What to produce ▸
Reproduce the listing below exactly. Pictures do not belong in the copy.

Task inputs ▸
■ ■ ■

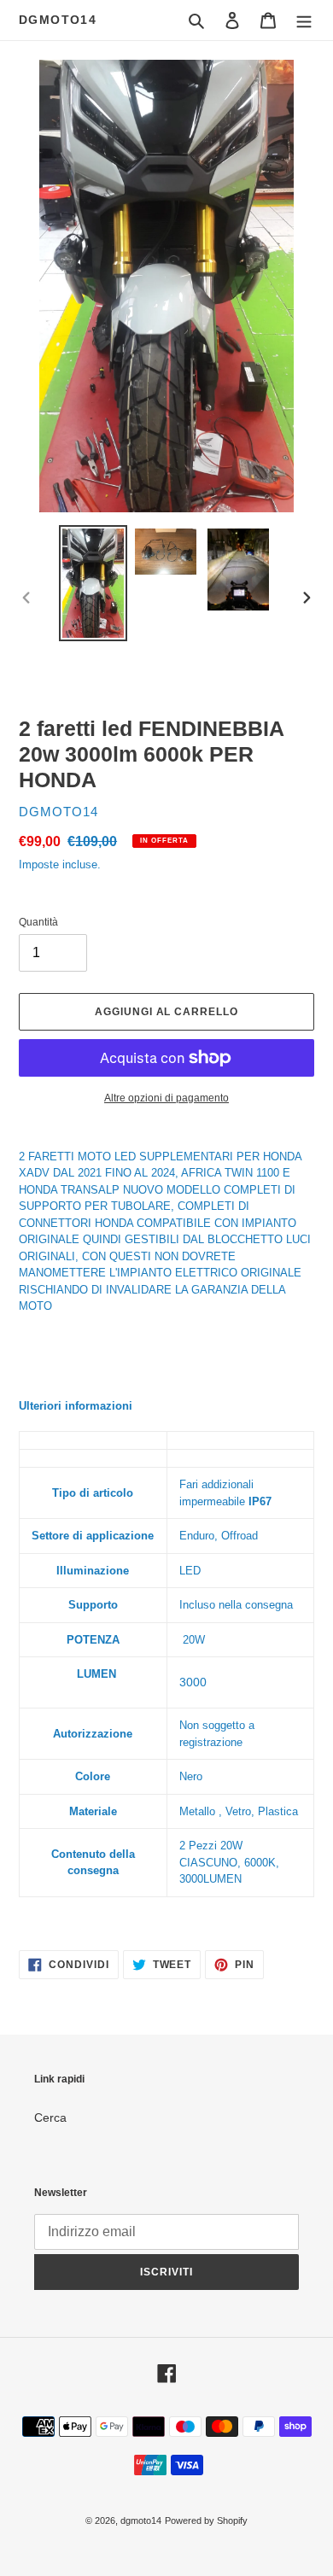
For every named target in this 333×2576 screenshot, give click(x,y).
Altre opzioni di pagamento (166, 1098)
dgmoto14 (57, 19)
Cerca (50, 2117)
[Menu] (304, 20)
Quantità (38, 922)
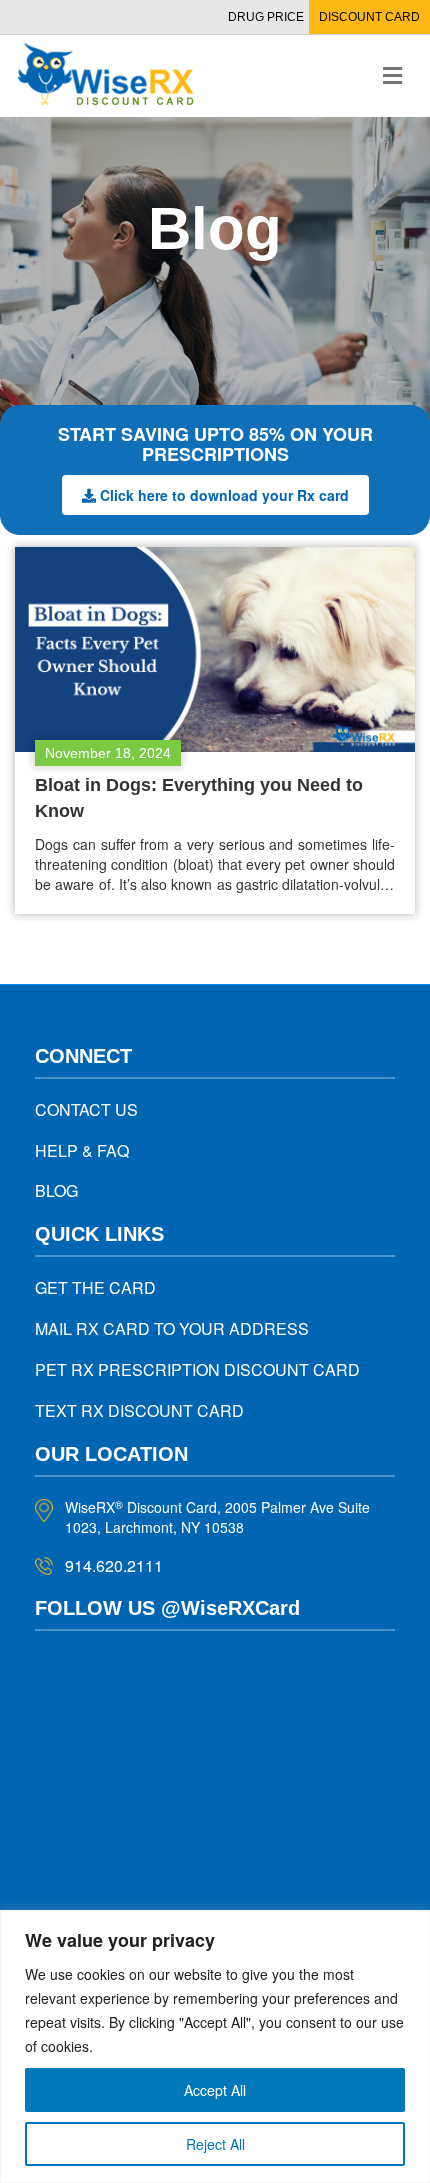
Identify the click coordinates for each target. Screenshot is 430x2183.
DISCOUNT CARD (369, 17)
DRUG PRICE (266, 17)
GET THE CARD (95, 1287)
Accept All (215, 2090)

■ ■ ■

Output for this task ▸
For every named target in this 333×2576 screenshot, give click(x,y).
Altre opzioni di pagamento (166, 1098)
dgmoto14 (57, 19)
Cerca (50, 2117)
[Menu] (304, 20)
Quantità (38, 922)
Identify the click coordinates for each target. Screenshot is 430x2183.
DISCOUNT CARD (369, 17)
DRUG PRICE (266, 17)
GET THE CARD (95, 1287)
Accept All (215, 2090)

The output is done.